**What is required**
Extract every line of the records below and reproduce each one unchanged.

-- Begin Information given --

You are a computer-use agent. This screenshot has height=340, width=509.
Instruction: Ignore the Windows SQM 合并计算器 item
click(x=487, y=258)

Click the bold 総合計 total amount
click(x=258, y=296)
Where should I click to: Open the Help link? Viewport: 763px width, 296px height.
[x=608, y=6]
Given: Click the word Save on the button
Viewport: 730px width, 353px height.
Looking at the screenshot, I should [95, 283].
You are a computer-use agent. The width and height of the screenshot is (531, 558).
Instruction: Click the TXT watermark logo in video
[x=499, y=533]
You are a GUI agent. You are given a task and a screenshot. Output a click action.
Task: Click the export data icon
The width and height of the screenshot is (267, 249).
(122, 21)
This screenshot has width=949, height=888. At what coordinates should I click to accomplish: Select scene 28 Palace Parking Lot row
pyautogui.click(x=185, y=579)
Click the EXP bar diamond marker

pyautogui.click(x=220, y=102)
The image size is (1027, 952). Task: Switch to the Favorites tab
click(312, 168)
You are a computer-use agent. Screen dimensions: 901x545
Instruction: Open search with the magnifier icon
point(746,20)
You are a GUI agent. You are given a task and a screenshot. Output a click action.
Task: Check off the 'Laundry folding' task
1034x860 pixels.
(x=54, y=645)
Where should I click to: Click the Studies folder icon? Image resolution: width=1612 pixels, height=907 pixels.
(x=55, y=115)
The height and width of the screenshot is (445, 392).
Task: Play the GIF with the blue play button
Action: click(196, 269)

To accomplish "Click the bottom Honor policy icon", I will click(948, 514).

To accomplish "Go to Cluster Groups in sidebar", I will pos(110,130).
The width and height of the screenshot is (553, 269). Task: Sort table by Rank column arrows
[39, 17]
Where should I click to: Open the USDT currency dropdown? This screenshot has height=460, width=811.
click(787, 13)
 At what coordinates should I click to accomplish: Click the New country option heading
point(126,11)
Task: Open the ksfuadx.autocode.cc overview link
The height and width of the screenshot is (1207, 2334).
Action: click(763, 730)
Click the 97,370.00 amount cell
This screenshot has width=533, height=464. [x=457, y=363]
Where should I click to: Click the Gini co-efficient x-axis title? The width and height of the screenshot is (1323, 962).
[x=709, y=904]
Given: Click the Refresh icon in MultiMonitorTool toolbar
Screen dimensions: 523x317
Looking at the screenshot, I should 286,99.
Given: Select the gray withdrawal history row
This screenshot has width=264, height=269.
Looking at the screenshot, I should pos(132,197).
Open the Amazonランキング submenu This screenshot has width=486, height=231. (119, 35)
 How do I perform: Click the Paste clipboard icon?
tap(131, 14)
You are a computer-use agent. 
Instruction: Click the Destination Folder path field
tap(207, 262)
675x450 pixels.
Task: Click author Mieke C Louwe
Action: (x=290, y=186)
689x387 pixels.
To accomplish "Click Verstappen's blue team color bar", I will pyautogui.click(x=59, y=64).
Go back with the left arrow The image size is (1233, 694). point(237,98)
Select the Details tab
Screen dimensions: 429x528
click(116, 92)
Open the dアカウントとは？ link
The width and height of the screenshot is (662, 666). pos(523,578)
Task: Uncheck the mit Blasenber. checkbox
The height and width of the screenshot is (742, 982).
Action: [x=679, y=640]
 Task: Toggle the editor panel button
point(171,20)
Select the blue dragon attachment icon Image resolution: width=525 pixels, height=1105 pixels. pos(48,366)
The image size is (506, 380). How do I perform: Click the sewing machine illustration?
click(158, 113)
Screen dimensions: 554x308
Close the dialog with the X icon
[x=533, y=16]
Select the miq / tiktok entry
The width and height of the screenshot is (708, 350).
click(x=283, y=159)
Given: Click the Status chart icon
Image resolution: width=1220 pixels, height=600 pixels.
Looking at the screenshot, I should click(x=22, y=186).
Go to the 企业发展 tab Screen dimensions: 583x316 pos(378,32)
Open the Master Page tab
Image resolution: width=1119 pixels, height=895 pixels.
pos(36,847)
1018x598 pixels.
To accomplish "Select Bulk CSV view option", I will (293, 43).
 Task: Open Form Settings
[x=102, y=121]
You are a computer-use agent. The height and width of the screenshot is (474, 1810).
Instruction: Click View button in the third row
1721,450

-- End Information given --

**Solution below**
You are a computer-use agent. This screenshot has height=340, width=509.
Instruction: Ignore the Windows SQM 合并计算器 item
click(x=487, y=258)

Click the bold 総合計 total amount
click(x=258, y=296)
Where should I click to: Open the Help link? Viewport: 763px width, 296px height.
[x=608, y=6]
Given: Click the word Save on the button
Viewport: 730px width, 353px height.
Looking at the screenshot, I should [95, 283].
You are a computer-use agent. The width and height of the screenshot is (531, 558).
Instruction: Click the TXT watermark logo in video
[x=499, y=533]
You are a GUI agent. You are given a task and a screenshot. Output a click action.
Task: Click the export data icon
The width and height of the screenshot is (267, 249).
(122, 21)
This screenshot has width=949, height=888. At what coordinates should I click to accomplish: Select scene 28 Palace Parking Lot row
pyautogui.click(x=185, y=579)
Click the EXP bar diamond marker

pyautogui.click(x=220, y=102)
The image size is (1027, 952). Task: Switch to the Favorites tab
click(312, 168)
You are a computer-use agent. Screen dimensions: 901x545
Instruction: Open search with the magnifier icon
point(746,20)
You are a GUI agent. You are given a task and a screenshot. Output a click action.
Task: Check off the 'Laundry folding' task
1034x860 pixels.
(x=54, y=645)
Where should I click to: Click the Studies folder icon? Image resolution: width=1612 pixels, height=907 pixels.
(x=55, y=115)
The height and width of the screenshot is (445, 392).
Task: Play the GIF with the blue play button
Action: click(196, 269)

To accomplish "Click the bottom Honor policy icon", I will click(948, 514).

To accomplish "Go to Cluster Groups in sidebar", I will pos(110,130).
The width and height of the screenshot is (553, 269). Task: Sort table by Rank column arrows
[39, 17]
Where should I click to: Open the USDT currency dropdown? This screenshot has height=460, width=811.
click(787, 13)
 At what coordinates should I click to accomplish: Click the New country option heading
point(126,11)
Task: Open the ksfuadx.autocode.cc overview link
The height and width of the screenshot is (1207, 2334).
Action: click(763, 730)
Click the 97,370.00 amount cell
This screenshot has width=533, height=464. [x=457, y=363]
Where should I click to: Click the Gini co-efficient x-axis title? The width and height of the screenshot is (1323, 962).
[x=709, y=904]
Given: Click the Refresh icon in MultiMonitorTool toolbar
Screen dimensions: 523x317
Looking at the screenshot, I should 286,99.
Given: Select the gray withdrawal history row
This screenshot has width=264, height=269.
Looking at the screenshot, I should pos(132,197).
Open the Amazonランキング submenu This screenshot has width=486, height=231. (119, 35)
 How do I perform: Click the Paste clipboard icon?
tap(131, 14)
You are a computer-use agent. 
Instruction: Click the Destination Folder path field
tap(207, 262)
675x450 pixels.
Task: Click author Mieke C Louwe
Action: (x=290, y=186)
689x387 pixels.
To accomplish "Click Verstappen's blue team color bar", I will pyautogui.click(x=59, y=64).
Go back with the left arrow The image size is (1233, 694). point(237,98)
Select the Details tab
Screen dimensions: 429x528
click(116, 92)
Open the dアカウントとは？ link
The width and height of the screenshot is (662, 666). pos(523,578)
Task: Uncheck the mit Blasenber. checkbox
The height and width of the screenshot is (742, 982).
Action: [x=679, y=640]
 Task: Toggle the editor panel button
point(171,20)
Select the blue dragon attachment icon Image resolution: width=525 pixels, height=1105 pixels. pos(48,366)
The image size is (506, 380). How do I perform: Click the sewing machine illustration?
click(158, 113)
Screen dimensions: 554x308
Close the dialog with the X icon
[x=533, y=16]
Select the miq / tiktok entry
The width and height of the screenshot is (708, 350).
click(x=283, y=159)
Given: Click the Status chart icon
Image resolution: width=1220 pixels, height=600 pixels.
Looking at the screenshot, I should click(x=22, y=186).
Go to the 企业发展 tab Screen dimensions: 583x316 pos(378,32)
Open the Master Page tab
Image resolution: width=1119 pixels, height=895 pixels.
pos(36,847)
1018x598 pixels.
To accomplish "Select Bulk CSV view option", I will (293, 43).
 Task: Open Form Settings
[x=102, y=121]
You are a computer-use agent. The height and width of the screenshot is (474, 1810).
Instruction: Click View button in the third row
1721,450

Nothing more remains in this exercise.